-- BEGIN Passage provided --
Now let us take $p\leftarrow p-1$, $q=1$ and $r=2$. We encounter an integral with three poly-logarithms in it. That integrals has been evaluated in my answer to Generating function for cubes of Harmonic numbers I . Taking this into account and simplifying the result we get the following identity: \begin{eqnarray} 2 \zeta(2,1,p) + \zeta(2,p,1) - \sum\limits_{j=2}^p \zeta(j,p-j+1,2) \cdot(1_{j<p} + 2 \cdot 1_{j=p})=\\ \zeta(p+3) + 2 \zeta(3) \zeta(p)-\zeta(2) \zeta(p+1) - \zeta(2) \zeta(p,1)-\zeta(2,p+1) - \zeta(p+2,1) \end{eqnarray} valid for $p\ge 2$.
Finally let us take $p \leftarrow p-2$, $q=3$ and $r=1$. Then only the $(j=0)$ term in the second sum survives. The only non-trivial integral we come across is the one that contains a square of a polylog of order one, another polylog and a power of a log. That integral has been calculated in my answer to Generating function for cubes of Harmonic numbers I .By simplifying everything we end up with the following identity: \begin{eqnarray} &&2 \zeta(p-2,3,1)+\sum\limits_{l=2}^{p-1} \sum\limits_{j=1}^l \sum\limits_{i=1}^{p-1-l}(l-1) A_{l,j} \zeta(p+1-l-i,i+j,l+1-j)=\\ &&\sum\limits_{l=1}^{p-1} \sum\limits_{j=1}^l(l-1)A_{l,j} \cdot \\ &&\left( \zeta(p-l+j+1,l+1-j)+\zeta(p-l+j,l+2-j)+\zeta(p-l+j,l+1-j,1)+\zeta(p-l+j,1,l+1-j)\right) +\\ &&-2(p-2) \zeta(3) \zeta(p-1)-(\zeta(2)^2-3 \zeta(4))\zeta(p-2) \end{eqnarray} where $A_{l,j} :=(1_{l<j}+2 \cdot 1_{l=j})$. Here $p\ge 4$.
-- END Passage provided --
-- BEGIN Dataset section --
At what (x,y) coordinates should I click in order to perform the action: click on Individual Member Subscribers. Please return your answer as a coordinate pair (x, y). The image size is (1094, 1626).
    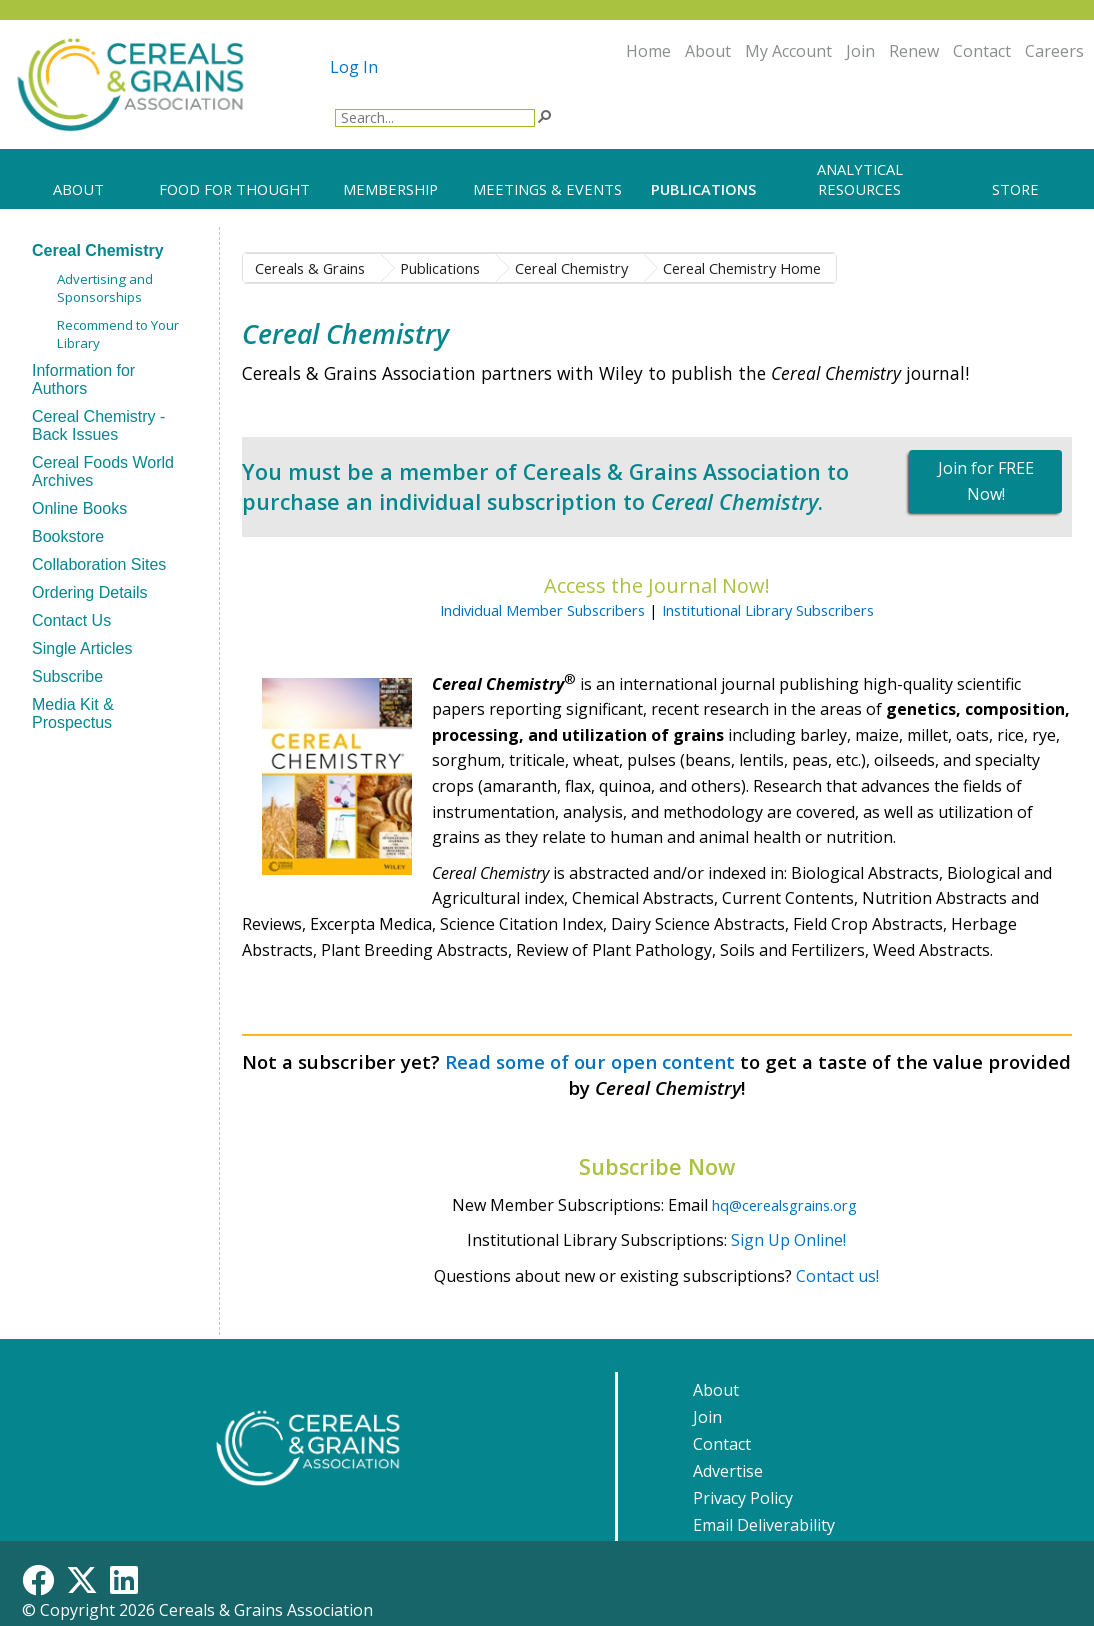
-- END Dataset section --
- **Set tasks**:
a) Print a stretch of the multiple zeta identities passage above word for word. Begin at the words "Now let us take" and stop after "for $p\ge 2$.".
b) In the multiple zeta identities passage, which term survives when p is replaced by p-2, q=3 and r=1?

- **Task results**:
a)
Now let us take $p\leftarrow p-1$, $q=1$ and $r=2$. We encounter an integral with three poly-logarithms in it. That integrals has been evaluated in my answer to Generating function for cubes of Harmonic numbers I . Taking this into account and simplifying the result we get the following identity: \begin{eqnarray} 2 \zeta(2,1,p) + \zeta(2,p,1) - \sum\limits_{j=2}^p \zeta(j,p-j+1,2) \cdot(1_{j<p} + 2 \cdot 1_{j=p})=\\ \zeta(p+3) + 2 \zeta(3) \zeta(p)-\zeta(2) \zeta(p+1) - \zeta(2) \zeta(p,1)-\zeta(2,p+1) - \zeta(p+2,1) \end{eqnarray} valid for $p\ge 2$.

b) Only the (j=0) term in the second sum survives.